» What the exercise asks
Give back exactly the lines of the entries below from the line with "Subscribe* (457, 2390)" to the line with "旅游 (891, 100)", inclusive, and only those.
===== Records to use
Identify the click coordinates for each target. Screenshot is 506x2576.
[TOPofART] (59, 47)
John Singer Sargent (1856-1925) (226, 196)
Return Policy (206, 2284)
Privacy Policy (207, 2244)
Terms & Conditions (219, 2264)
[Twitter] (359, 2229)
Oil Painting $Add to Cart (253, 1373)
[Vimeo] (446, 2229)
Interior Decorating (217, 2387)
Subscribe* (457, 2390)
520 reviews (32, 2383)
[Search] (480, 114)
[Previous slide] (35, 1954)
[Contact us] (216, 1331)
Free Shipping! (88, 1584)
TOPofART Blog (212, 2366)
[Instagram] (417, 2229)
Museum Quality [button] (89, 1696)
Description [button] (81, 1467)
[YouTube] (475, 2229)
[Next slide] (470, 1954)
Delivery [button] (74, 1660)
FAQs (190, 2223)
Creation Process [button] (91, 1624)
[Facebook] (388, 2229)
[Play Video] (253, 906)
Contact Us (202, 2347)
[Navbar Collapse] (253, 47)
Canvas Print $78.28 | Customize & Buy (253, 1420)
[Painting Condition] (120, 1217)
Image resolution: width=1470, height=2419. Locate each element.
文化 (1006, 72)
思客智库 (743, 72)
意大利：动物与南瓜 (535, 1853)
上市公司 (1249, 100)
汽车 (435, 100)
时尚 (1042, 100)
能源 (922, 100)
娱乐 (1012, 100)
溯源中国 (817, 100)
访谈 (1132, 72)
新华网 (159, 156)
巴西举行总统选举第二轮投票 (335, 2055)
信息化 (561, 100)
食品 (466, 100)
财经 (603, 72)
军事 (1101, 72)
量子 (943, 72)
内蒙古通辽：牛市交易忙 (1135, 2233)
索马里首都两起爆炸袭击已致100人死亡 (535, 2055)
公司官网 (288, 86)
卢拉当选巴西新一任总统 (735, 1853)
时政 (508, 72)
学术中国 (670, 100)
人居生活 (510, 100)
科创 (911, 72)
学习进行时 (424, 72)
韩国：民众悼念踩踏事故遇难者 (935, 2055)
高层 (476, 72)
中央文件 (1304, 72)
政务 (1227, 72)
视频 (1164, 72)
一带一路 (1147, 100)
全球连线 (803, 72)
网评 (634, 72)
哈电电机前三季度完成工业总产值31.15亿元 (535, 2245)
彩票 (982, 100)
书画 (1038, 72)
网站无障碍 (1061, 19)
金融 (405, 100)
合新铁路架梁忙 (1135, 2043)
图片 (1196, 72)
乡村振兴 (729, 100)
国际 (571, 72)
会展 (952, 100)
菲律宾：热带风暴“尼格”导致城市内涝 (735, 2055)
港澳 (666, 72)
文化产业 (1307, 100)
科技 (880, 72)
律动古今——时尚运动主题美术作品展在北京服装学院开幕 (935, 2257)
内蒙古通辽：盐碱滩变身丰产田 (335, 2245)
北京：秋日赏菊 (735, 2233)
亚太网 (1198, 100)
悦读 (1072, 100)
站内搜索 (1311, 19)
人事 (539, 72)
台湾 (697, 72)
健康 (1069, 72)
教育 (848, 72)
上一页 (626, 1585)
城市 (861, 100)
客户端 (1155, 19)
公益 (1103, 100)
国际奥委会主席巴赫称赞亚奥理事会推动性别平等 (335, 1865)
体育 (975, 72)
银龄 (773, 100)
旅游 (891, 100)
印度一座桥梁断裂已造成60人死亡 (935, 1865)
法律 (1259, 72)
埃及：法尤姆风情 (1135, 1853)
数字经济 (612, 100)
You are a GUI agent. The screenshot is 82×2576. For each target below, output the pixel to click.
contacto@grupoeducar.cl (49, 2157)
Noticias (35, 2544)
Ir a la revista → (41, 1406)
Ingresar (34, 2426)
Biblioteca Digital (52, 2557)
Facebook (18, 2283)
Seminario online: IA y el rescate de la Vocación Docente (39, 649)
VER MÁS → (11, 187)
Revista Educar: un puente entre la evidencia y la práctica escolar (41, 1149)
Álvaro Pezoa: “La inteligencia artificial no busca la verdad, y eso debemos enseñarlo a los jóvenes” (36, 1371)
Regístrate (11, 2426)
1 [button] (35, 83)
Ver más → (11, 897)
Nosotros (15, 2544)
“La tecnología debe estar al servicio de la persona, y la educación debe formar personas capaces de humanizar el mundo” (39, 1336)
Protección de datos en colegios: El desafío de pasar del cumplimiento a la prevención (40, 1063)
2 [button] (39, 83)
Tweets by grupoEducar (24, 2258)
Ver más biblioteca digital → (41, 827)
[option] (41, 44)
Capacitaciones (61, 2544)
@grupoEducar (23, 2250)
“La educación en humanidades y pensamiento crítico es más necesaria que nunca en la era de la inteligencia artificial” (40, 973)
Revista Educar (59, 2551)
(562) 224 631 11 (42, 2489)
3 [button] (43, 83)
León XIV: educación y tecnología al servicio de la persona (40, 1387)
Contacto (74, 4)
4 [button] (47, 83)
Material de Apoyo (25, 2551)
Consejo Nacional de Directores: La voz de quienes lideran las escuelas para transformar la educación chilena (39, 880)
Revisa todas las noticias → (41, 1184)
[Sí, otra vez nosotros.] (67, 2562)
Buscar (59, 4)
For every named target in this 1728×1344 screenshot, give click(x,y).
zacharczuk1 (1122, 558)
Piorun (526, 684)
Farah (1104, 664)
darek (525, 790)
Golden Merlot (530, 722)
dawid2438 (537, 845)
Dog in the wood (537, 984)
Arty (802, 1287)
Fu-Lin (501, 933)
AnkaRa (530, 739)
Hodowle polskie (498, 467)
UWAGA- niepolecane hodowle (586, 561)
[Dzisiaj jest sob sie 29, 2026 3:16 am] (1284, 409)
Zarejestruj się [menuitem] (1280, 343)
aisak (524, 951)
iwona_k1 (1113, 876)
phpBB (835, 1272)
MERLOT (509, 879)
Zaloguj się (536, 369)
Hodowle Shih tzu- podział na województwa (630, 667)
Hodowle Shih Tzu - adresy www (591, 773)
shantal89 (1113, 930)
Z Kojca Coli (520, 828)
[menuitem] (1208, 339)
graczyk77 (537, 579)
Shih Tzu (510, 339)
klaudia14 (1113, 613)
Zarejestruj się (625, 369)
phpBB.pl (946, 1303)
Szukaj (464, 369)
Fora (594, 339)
==========
» Reply to the task
Subscribe* (457, 2390)
520 reviews (32, 2383)
[Search] (480, 114)
[Previous slide] (35, 1954)
[Contact us] (216, 1331)
Free Shipping! (88, 1584)
TOPofART Blog (212, 2366)
[Instagram] (417, 2229)
Museum Quality [button] (89, 1696)
Description [button] (81, 1467)
[YouTube] (475, 2229)
[Next slide] (470, 1954)
Delivery [button] (74, 1660)
FAQs (190, 2223)
Creation Process [button] (91, 1624)
[Facebook] (388, 2229)
[Play Video] (253, 906)
Contact Us (202, 2347)
[Navbar Collapse] (253, 47)
Canvas Print $78.28 | Customize & Buy (253, 1420)
[Painting Condition] (120, 1217)
Image resolution: width=1470, height=2419. Locate each element.
文化 (1006, 72)
思客智库 (743, 72)
意大利：动物与南瓜 (535, 1853)
上市公司 (1249, 100)
汽车 (435, 100)
时尚 (1042, 100)
能源 (922, 100)
娱乐 (1012, 100)
溯源中国 (817, 100)
访谈 (1132, 72)
新华网 (159, 156)
巴西举行总统选举第二轮投票 (335, 2055)
信息化 (561, 100)
食品 (466, 100)
财经 (603, 72)
军事 (1101, 72)
量子 (943, 72)
内蒙古通辽：牛市交易忙 (1135, 2233)
索马里首都两起爆炸袭击已致100人死亡 (535, 2055)
公司官网 (288, 86)
卢拉当选巴西新一任总统 (735, 1853)
时政 (508, 72)
学术中国 (670, 100)
人居生活 (510, 100)
科创 (911, 72)
学习进行时 (424, 72)
韩国：民众悼念踩踏事故遇难者 (935, 2055)
高层 (476, 72)
中央文件 (1304, 72)
政务 (1227, 72)
视频 (1164, 72)
一带一路 (1147, 100)
全球连线 (803, 72)
网评 (634, 72)
哈电电机前三季度完成工业总产值31.15亿元 (535, 2245)
彩票 (982, 100)
书画 (1038, 72)
网站无障碍 (1061, 19)
金融 (405, 100)
合新铁路架梁忙 (1135, 2043)
图片 (1196, 72)
乡村振兴 (729, 100)
国际 (571, 72)
会展 (952, 100)
菲律宾：热带风暴“尼格”导致城市内涝 (735, 2055)
港澳 (666, 72)
文化产业 (1307, 100)
科技 (880, 72)
律动古今——时尚运动主题美术作品展在北京服装学院开幕 (935, 2257)
内蒙古通辽：盐碱滩变身丰产田 (335, 2245)
北京：秋日赏菊 (735, 2233)
亚太网 (1198, 100)
悦读 (1072, 100)
站内搜索 (1311, 19)
人事 (539, 72)
台湾 (697, 72)
健康 (1069, 72)
教育 (848, 72)
上一页 (626, 1585)
城市 (861, 100)
客户端 (1155, 19)
公益 (1103, 100)
国际奥委会主席巴赫称赞亚奥理事会推动性别平等 (335, 1865)
体育 (975, 72)
银龄 (773, 100)
旅游 (891, 100)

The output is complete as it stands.